Türkiye’de Radikal Sosyalistler Sosyal Demokratlaşmak, Sosyal Demokratlar Liberalleşmek Zorunda!
Siyasal veya ideolojik görüşlerin zorla değiştirilmesi, değiştirilmesinin teklifi ne kadar anlamsız veya saçma ise, bu düşünce yapısında olanların bu gün ve yakın gelecekte piyasada büyük işler yapabilmesini iddia etmek oldukça zordur.
Radikal sosyalistlerin sosyal demokratlaşmasını, sosyal demokratların liberalleşmesini gerektirecek bir çok dışsal faktör bulunmaktadır. Bunlara kısaca değinmek istiyorum.
Siyasal İslamın Uzun Süreli Önlenemeyen Yükselişi:
1980 li yıllardan itibaren çok büyük idealler ve çok boyutlu gayretler ile İmam Hatip Liseleri bütün Türkiye’de sadece İmam Hatip yetiştirmek için değil aynı zamanda stratejik açıdan son derece hızlı bir şekilde nitelik ve nicelik olarak çoğaltıldı, büyütüldü. Bu duruma zaten öteden beri İsmet Paşa döneminde dine yapılmış baskılar ve ölü yıkamaya imam bile bulunamamış olması iyi bir sebepti.
Son otuz yıldır bu okullardaki gençler büyüdüler, eğitimlerini tamamladılar, evlendiler, her biri en az üçer çocuk yaptı, ve o çocukların çocukları bile bu gün oy kullanma yaşını doldurmuş seçmenler olarak karşımıza çıktı. Bu kemikleşmiş seçmenlere ilave olarak bir de sıfır gelir grubu veya toplumun en az gelir grubuna ait kişilerin satın alınmış oylarıyla birleşince ortaya Türkiye için en az yüzde yirmibeşlik bir oy çıkmaktadır. Bunlara katılan bir de kararsız ve ortada dolaşan oyları ilave ettiğimizde aritmetik olarak yüzde otuz ve otuzbeşlik bir sempatizan grubu ortaya çıkmaktadır.
Bu kitlenin üç dönem boyunca seçmiş olduğu iktidarın kurduğu düzene ayak uyduran semirmeye (beslenmeye) endeksi liberal yeşil tonajlı levantenlerin de sosyal gücüyle durum daha da kronik hale gelmektedir.

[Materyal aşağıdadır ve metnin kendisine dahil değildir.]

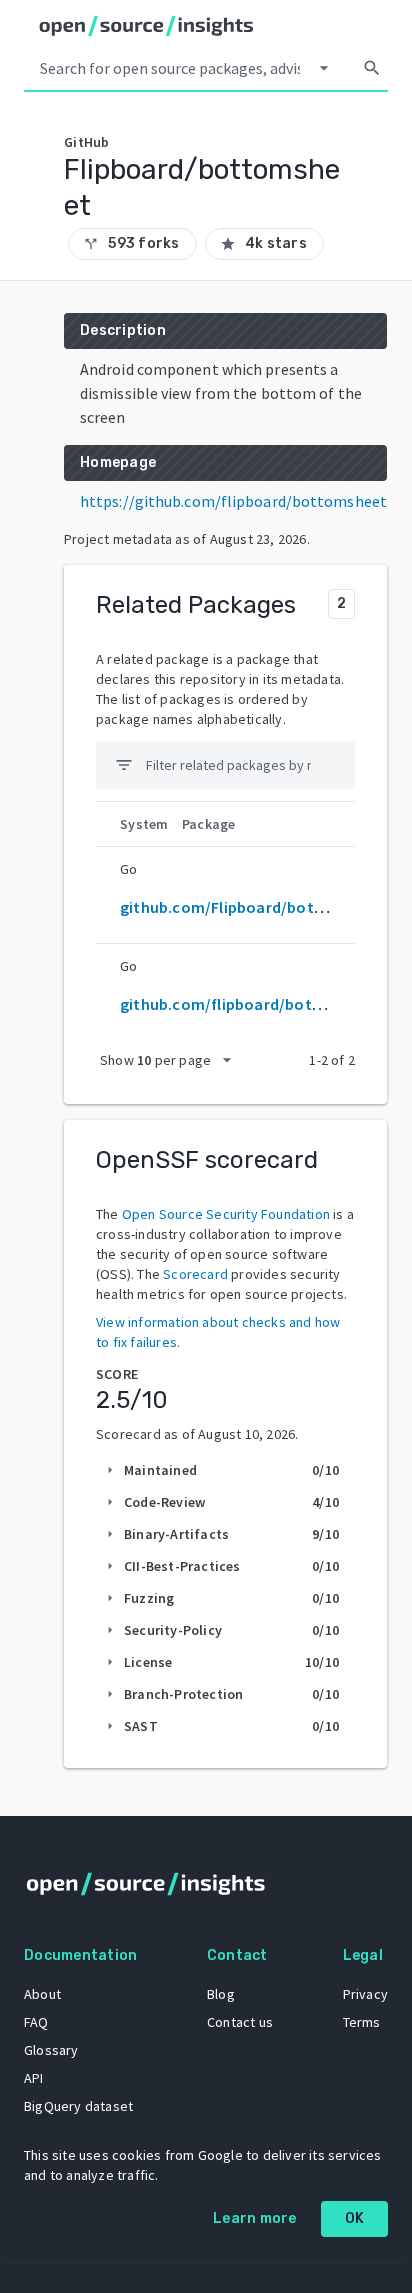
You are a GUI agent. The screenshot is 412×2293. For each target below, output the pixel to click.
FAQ (36, 2022)
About (42, 1994)
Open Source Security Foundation (226, 1214)
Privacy (365, 1994)
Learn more (255, 2218)
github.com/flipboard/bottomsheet (251, 1004)
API (34, 2078)
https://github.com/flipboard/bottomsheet (233, 501)
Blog (221, 1994)
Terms (362, 2022)
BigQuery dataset (78, 2106)
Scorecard (195, 1274)
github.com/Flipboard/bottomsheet (252, 907)
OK (355, 2218)
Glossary (51, 2050)
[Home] (146, 26)
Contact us (240, 2022)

Yakın Tarihe Kadar Oluşmamış İslami Burjuvazinin Ortaya Çıkıp Kökleşmesi:
28 Şubat dönemindeki siyasal iktidara yapılan postmodern darbe ve destekçileri sözde bu tabanın burjuvazisinin de kökünü kazıdıklarını veya hacamat ettiklerini zannettiler. Ancak bilmedikleri başka bir gerçek vardı ki, tarikat ve cemaatler kişi bazında değil anonim şirket bazında yapılanmışlar ve sermayeleri fazlaca bölünmüş ve son derece başarılı bir portföy yönetimiyle büyük hatta devasa sermayeleri görünmez bir nitelikle yönetmeyi başarmışlardı. Su altından saman yürütme operasyonunda Fethullah Gülen ve ekibinin vizyonunun çok büyük bir etkisi olmuştu. Bu son derece gizli gelişme süreci 28 Şubat’ın hassas döneminde Fethullah Gülen ve Bülent Ecevit dostluğunun altına gizlenmişti.
Dahası öteden beri yadsınan ve ciddiye alınmayan İslami Burjuvazi gerçek anlamda siyasal islamın kökleştiği gibi ekonomik alanda kökleşmişti.
Milliyetçi / Ulusalcı Duygulardaki Gelişme:
Gerek dünyadaki ulusalcılık akımları, gerek Türkiye’nin doğu ve güneydoğu bölgelerinde var olan ayrılıkçı terör olayları ülke genelinde ciddi bir ulusalcılık akımının oluşmasına neden oldu. Bu ulusalcılık muhafazakarlıkla paralel olarak geliştiğinden sosyal demokratların evrenselci görüşleri ve radikal sosyalistlerin materyalist düşün sisteminden kaynak alan sınıfsız toplum modelleri toplumda kaçınılacak akımlar haline geldi.
Öyle ki, yakın tarihlerde sosyal demokratlar iktidar yüzü göremezken, misyonunu soldan yana koyup ta kendisini ulusalcı sol olarak tanımlayan Bülent Ecevit’in Demokratik Sol Partisi bile bu süreçte büyük oylar alarak iktidar olabilmiştir. Ecevit’in bu ulusalcı sol kavramı aslında solun bir cenahtan teslim olması anlamına geliyordu, öyle de oldu. Ancak adına ulusalcılık dedikleri düşün sistemi, aslı varken fazla prim yapmadı ve bu ulusalcı seçmenler aslına yani MHP ye dönmeye başladı.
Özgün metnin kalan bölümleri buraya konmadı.